Task description.
A stretch of the entries below is to be set down exactly, running from the line with "Viewport: 420px width, 420px" through the line with "Task: Jump to the الخلاصة section", both included, and no other line.

[Available data — start]

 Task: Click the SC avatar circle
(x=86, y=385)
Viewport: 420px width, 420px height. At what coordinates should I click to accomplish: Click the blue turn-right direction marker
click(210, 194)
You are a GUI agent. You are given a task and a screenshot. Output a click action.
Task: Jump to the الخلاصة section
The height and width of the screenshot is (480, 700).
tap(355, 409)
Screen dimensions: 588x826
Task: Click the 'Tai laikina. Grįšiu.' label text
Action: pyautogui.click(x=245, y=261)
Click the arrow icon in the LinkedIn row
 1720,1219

[Available data — finish]
[Available data — start]

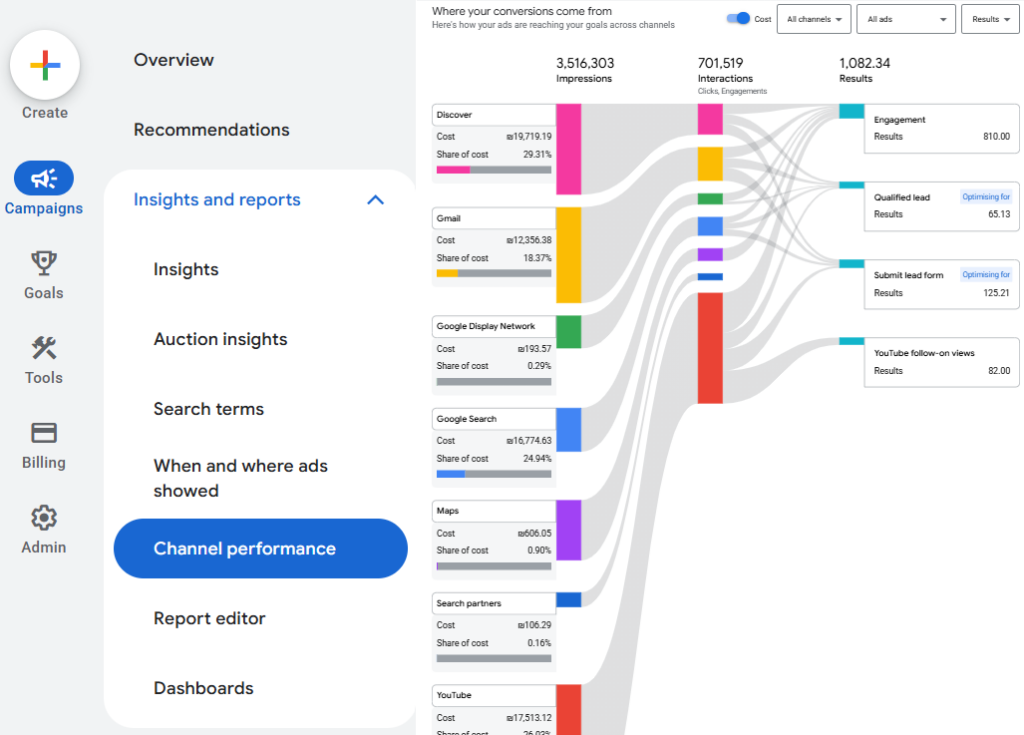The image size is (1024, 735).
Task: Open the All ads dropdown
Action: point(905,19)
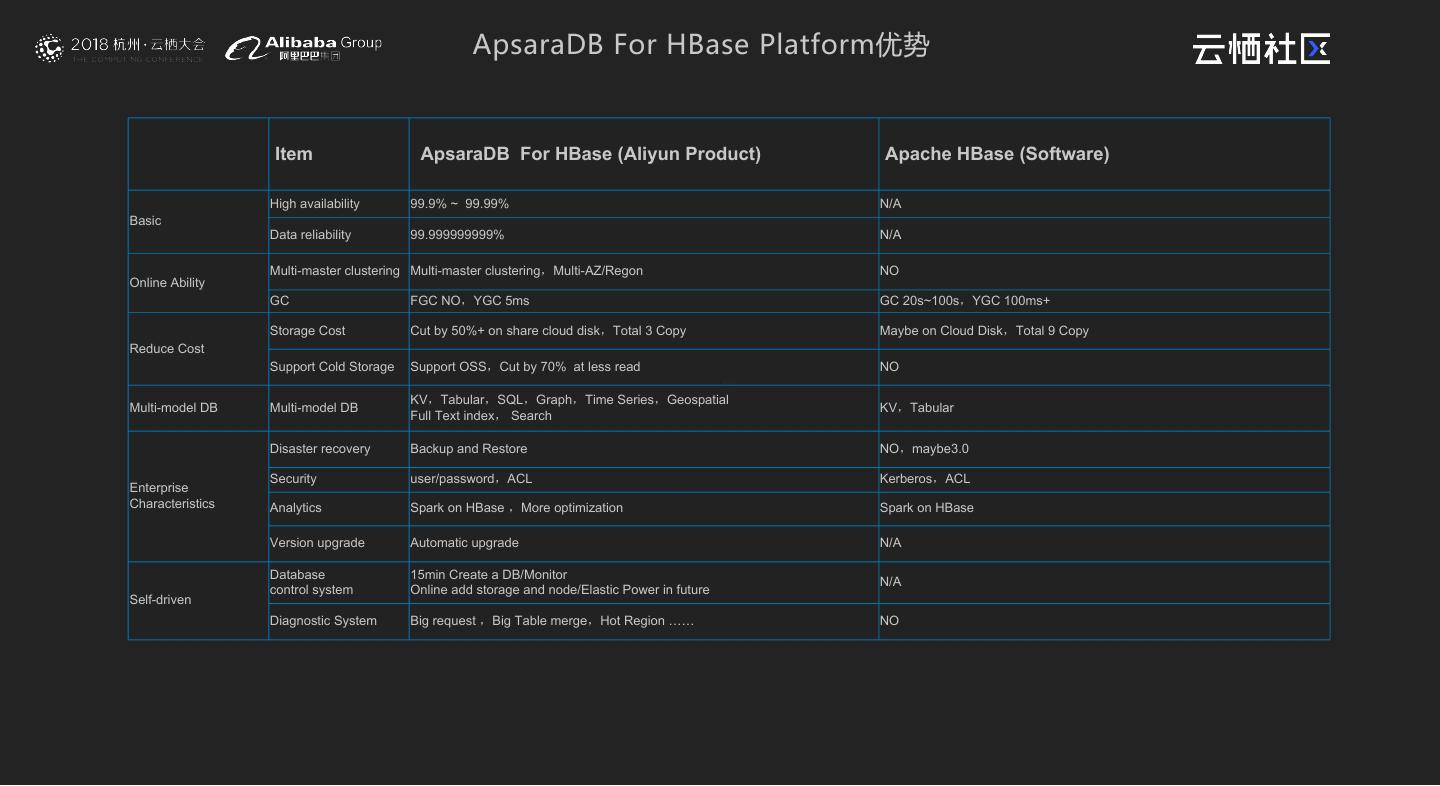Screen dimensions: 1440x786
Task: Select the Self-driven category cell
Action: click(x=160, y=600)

[Available data — finish]

Response to the exercise.
Viewport: 420px width, 420px height. At what coordinates should I click to accomplish: Click the blue turn-right direction marker
click(210, 194)
You are a GUI agent. You are given a task and a screenshot. Output a click action.
Task: Jump to the الخلاصة section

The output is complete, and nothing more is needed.